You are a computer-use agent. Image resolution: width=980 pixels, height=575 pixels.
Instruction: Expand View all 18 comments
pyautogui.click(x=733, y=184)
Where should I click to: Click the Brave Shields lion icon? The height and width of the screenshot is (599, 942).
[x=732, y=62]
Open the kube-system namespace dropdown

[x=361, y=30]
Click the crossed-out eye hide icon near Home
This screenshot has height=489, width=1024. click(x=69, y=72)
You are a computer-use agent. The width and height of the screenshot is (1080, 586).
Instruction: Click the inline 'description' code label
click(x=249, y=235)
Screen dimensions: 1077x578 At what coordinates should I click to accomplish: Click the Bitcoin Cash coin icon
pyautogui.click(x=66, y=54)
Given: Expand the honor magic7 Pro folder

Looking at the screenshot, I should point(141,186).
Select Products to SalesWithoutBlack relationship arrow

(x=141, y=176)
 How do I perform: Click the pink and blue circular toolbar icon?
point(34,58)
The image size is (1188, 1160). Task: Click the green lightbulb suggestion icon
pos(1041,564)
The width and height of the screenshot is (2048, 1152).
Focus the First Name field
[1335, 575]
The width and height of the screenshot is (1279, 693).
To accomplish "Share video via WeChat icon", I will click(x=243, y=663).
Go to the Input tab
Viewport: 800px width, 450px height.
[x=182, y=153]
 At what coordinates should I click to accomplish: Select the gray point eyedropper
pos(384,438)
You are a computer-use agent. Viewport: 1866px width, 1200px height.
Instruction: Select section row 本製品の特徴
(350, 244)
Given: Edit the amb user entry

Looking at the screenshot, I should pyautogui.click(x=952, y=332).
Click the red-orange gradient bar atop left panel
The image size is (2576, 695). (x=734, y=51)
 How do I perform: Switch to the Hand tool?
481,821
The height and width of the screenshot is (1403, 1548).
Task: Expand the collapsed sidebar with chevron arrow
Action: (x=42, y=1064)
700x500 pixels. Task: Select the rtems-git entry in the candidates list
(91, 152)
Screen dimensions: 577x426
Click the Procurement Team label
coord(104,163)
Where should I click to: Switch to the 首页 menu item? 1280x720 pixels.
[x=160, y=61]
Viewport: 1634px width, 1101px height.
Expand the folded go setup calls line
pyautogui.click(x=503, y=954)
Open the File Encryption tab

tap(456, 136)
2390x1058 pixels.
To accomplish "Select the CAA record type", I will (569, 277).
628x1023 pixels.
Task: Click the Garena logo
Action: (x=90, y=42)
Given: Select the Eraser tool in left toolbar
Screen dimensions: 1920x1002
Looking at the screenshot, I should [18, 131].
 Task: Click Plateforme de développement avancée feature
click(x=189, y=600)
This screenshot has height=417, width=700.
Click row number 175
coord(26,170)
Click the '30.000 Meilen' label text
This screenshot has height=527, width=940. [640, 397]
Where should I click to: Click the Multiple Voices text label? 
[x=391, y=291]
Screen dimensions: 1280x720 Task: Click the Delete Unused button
**********
> _Exercise instructions_
For every line in the records above that holds "agent", add one, and report the sum alone.

> _Task solution_
3